Oil prices flat as market factor in supply uncertainties




By Anadolu Agency

Crude oil prices stayed in a narrow range on Tuesday’s light trade over the Christmas holiday as markets weighed the prospect of supply disruptions in Red Sea trading routes.

The international benchmark crude Brent traded at $78.99 per barrel at 0659 GMT, a 0.24% increase from the closing price of $78.80 a barrel in the previous trading session on Friday.




The American benchmark, West Texas Intermediate (WTI), traded at the same time at $73.73 per barrel, up 0.23% from Friday’s close of $73.56 per barrel.

Oil prices continue with some strength amid tensions in the Middle East, the region that holds most of the world’s oil reserves, and transport bottlenecks in the Red Sea.

The Houthi group in Yemen declared that ships owned or controlled by Israeli enterprises would be attacked in retaliation for Israel’s attacks on the blockaded Gaza Strip.
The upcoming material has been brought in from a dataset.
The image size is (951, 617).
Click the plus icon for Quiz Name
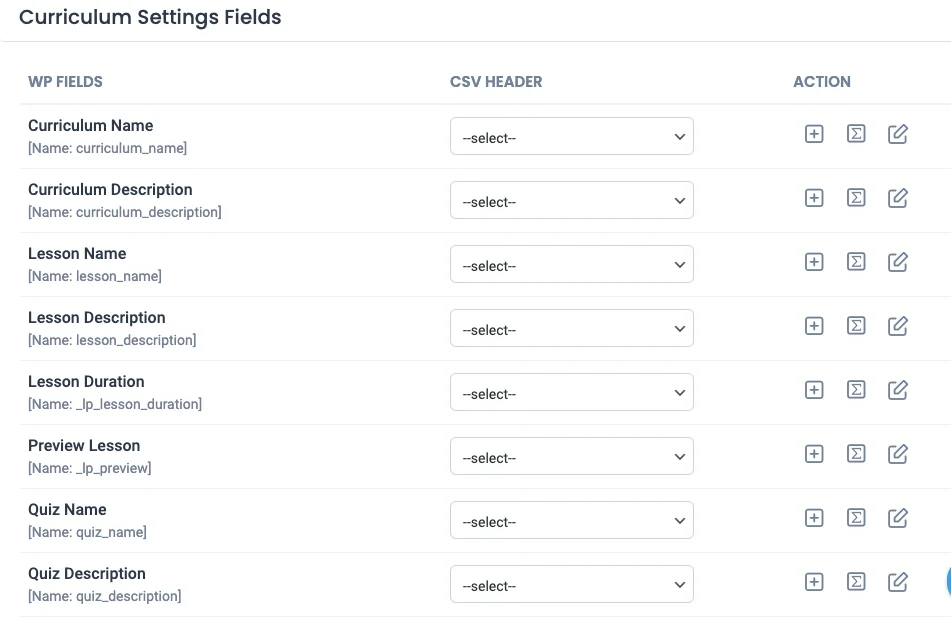[814, 518]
The Red Sea is one of the most important trading routes in the world, as approximately 12% of global trade passes through the Suez Canal.
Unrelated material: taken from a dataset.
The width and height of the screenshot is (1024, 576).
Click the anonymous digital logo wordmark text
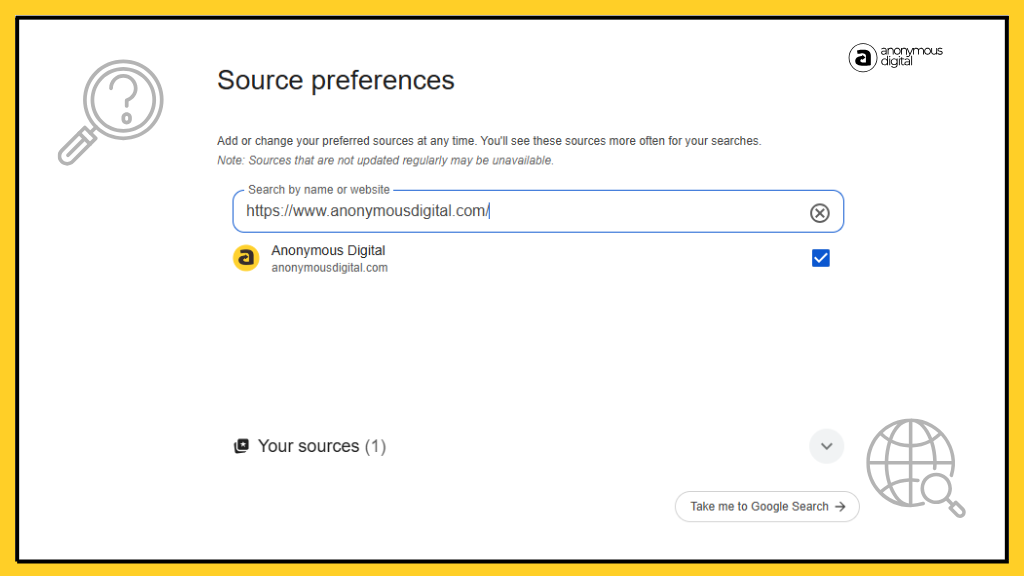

Gideon Golber, the director general of the Port of Eilat in southern Israel, said that the port’s activity has plummeted 85% since the Houthis began attacks in the Red Sea on ships linked to or cooperating with Israel.

Following these Houthi attacks, several international companies, including the Italian and Swiss-owned Mediterranean Shipping Company (MSC), Denmark-based shipper Maersk, German shipper Hapag-Lloyd, and France-based shipper CMA CGM, suspended all sailings in the Red Sea.
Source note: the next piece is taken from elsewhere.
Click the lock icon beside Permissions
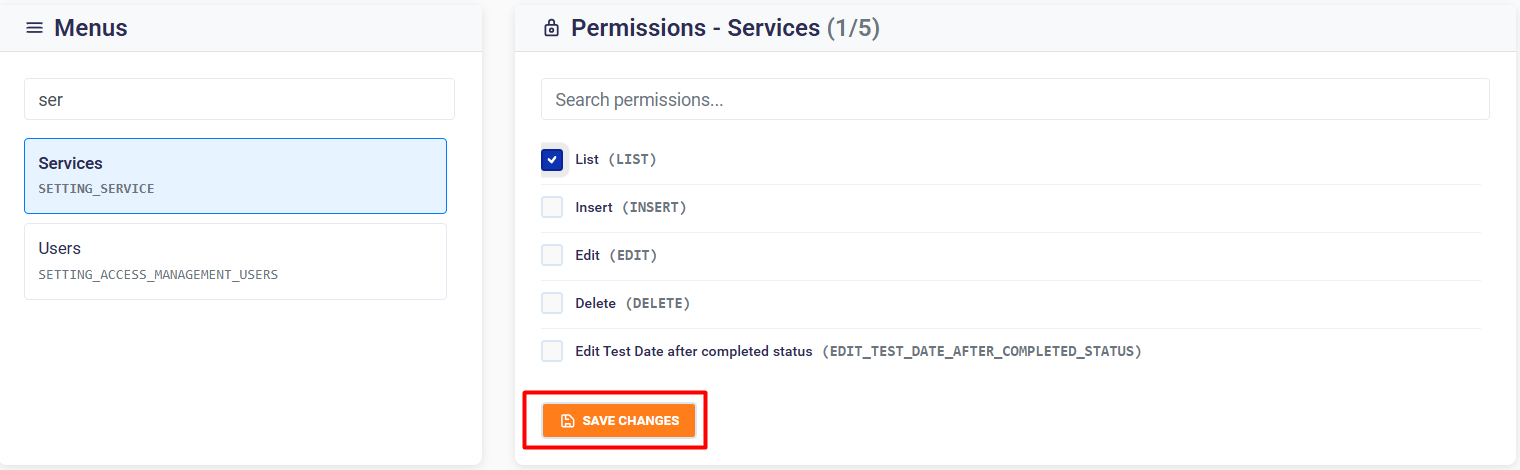The width and height of the screenshot is (1520, 470). coord(551,29)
After the British energy company bp’s announcement that it would halt all tanker traffic in the Red Sea, concerns were raised that seaborn deliveries, which have so far mostly affected the transportation of goods, could expand to energy shipments.

However, the prospect of higher production next year suppressed oil price gains.

Both OPEC and the International Energy Agency warned in their recent respective market reports of this prospect.

Angola left the OPEC group over disagreements on output cuts, and the African country is now expected to ramp up its production.